### Extracted material:
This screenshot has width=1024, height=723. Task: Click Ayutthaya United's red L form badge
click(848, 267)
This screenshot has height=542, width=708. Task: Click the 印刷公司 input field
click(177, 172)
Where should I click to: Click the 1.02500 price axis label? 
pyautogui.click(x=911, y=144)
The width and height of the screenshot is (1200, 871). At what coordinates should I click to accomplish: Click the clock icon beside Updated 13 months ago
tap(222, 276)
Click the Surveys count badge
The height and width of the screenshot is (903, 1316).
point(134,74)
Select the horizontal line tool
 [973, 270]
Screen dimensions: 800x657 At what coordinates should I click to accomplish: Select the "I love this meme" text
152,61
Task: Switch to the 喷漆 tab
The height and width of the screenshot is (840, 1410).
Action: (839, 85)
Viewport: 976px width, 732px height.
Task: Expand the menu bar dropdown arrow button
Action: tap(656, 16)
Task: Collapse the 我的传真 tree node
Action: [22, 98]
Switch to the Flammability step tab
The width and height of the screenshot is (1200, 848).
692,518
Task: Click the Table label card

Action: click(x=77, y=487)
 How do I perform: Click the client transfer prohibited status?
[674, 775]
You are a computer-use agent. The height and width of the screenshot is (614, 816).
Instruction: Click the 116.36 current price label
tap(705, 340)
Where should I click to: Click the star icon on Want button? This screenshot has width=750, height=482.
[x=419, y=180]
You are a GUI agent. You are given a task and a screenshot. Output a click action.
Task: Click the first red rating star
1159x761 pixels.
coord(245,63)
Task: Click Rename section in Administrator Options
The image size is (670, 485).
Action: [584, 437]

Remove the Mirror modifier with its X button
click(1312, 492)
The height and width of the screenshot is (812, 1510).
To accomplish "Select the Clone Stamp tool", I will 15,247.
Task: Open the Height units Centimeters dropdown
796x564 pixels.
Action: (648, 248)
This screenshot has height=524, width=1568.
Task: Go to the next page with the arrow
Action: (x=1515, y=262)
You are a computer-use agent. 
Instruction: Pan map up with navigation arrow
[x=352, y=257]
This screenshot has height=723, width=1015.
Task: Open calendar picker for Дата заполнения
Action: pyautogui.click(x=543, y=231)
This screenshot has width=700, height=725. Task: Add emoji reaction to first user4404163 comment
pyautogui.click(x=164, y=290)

### What to work on:
From the records given above, copy all lines containing "agent".

### Reply:
You are a computer-use agent. The height and width of the screenshot is (614, 816).
You are a GUI agent. You are given a task and a screenshot. Output a click action.
You are a computer-use agent. 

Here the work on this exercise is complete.